BTMI-Scrambles tumblr_m4bszi1KHW1rnenm8o1_1280

Nunca vamos saber como soava a banda do Taneda em Solanin, digo, tem a versão do filme e a do Asian Kung-Fu Generation (ambas excelentes), mas mesmo isso nunca irá satisfazer os nossos corações, vamos morrer sem saber. Mesmo assim, tenho certeza, de que cada um que leu a obra, tem dentro de sua cabeça uma versão muito clara e totalmente muda de como a banda toca. É engraçado e contraditório, mas o mangá tem essa magia, quando folheio as suas páginas, toca um versão audível e ao mesmo tempo surda da banda pra mim.

Talvez isso tenha alguma relação com interação de memória visual e sonora, mas acho que parte desse efeito vem da forma em que os personagens são retratados tocando. Seja o Taneda estourando os seus pulmões no desabafo, a força do movimento do Billy na bateria, ou a leveza na mão da Meiko na guitarra, tudo entra numa harmonia bem interessante, escutamos com os olhos.

Solanin_v02_c26_-_180

Bom, só estou jogando papo fora, justificando a conexão antes mesmo de realiza-la. A ideia desse post é simples na verdade: acho que o album “Srcambles” da banda Bomb the Music Industry! e o mangá “Solanin” de Inio Asano, se assemelham em uma grande temática: o coming-of-age.

Pode não parecer, mas até que “a chegada na vida adulta” é um assunto tratado com certa frequência no cenário musical moderno. O pop-punk (aka “emo”), apesar de amplamente criticado como “problemas de adolescente de classe média”, tratava o coming-of-age bem diretamente, era forçado e dava um ar conformista demais, mas tava lá (só ler as letras de quase qualquer musica de Simple Plan e Blink182). O próprio ska-punk, com bandas como Less Then Jake ou Mad Caddies, também apresentava musicalmente o assunto de não saber o que é ser um adulto.

No entanto, acho que assim como Solanin pra sempre representará o ápice da temática de coming-of-age na midia que representa, Scrambles também será eternamente o álbum definitivo sobre o tema.

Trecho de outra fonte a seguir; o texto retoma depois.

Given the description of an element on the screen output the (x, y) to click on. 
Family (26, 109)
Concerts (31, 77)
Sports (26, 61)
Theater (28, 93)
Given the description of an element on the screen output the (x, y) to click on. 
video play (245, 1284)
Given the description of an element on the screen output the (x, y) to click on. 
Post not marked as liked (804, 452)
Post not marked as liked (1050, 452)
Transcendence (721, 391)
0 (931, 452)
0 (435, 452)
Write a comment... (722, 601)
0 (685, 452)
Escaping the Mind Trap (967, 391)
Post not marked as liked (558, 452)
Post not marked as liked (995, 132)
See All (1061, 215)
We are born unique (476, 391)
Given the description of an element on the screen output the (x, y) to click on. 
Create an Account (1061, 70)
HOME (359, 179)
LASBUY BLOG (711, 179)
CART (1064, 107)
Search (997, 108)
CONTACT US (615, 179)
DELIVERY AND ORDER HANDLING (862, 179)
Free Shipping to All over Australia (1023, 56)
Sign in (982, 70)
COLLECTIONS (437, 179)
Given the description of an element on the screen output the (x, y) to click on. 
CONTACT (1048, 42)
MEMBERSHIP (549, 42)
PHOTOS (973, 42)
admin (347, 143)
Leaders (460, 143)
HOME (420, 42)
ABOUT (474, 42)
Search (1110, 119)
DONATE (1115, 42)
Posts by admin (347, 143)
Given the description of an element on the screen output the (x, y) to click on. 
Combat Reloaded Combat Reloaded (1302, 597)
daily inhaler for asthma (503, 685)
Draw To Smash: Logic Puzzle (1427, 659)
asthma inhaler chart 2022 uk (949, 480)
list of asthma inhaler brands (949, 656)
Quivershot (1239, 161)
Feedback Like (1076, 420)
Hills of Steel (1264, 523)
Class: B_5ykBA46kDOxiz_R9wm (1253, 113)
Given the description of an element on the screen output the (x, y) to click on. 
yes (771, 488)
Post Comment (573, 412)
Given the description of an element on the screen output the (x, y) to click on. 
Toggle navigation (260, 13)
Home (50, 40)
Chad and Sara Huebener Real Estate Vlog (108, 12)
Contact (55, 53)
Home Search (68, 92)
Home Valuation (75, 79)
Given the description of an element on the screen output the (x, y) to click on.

O assunto do que é ser um adulto está em praticamente em todas as faixas, sempre de forma muito inteligente e simbólica. Porra, acho genial, o que diz mais “coming-of-age”, do que deixar todos os recibos caírem no chão da estação porque você não tem uma carteira? Do que andar na chuva com os pés inchados por usar os sapatos do seu pai? Do que pedir pra mãe pagar o médico porque você não tem seguro?

A música “25!” possui 3 estrofes que poetizam o coming-of-age de uma forma brilhante:

– We got our ideals but no way to achieve them.
– We got our degree but got no means to use it.
– We’re swimming in debt with no way to surmount it.

– We got thirty bucks and we spend it on whiskey.
– We got credit cards, so we got a new TV.
– We got mobile phones but no minutes so text me.

– We swallow our pride over piles of problems.
– We whine and complain but we don’t try to solve ‘em.
– We’re reaching for answers like nobody’s got ‘em.

A 5ª faixa, “Wednesday Night Drinkball”, também trata o problema sobre liberdade sem propósito, falando que não tem nada menos “cool” do que se sentir cansado de horas de não fazer absolutamente nada. Ir pra biblioteca só pra ter certeza de que ela está fechada, remete não-intencionalmente a Meiko dando 10 passeios pelo bairro todo dia.

“(Shut) Up The Punx!!!” é um faixa um pouco menos cantada, quase um discurso gritado sobre o tudo e o nada, me lembra um pouco a parte em que o
Taneda esquece a letra da musica e improvisa um desabafo. “Saddr Weirdr” é uma canção que pode parecer uma carta de adeus, mas que na verdade possui um certo sub-texto amoroso, lembra alguma coisa?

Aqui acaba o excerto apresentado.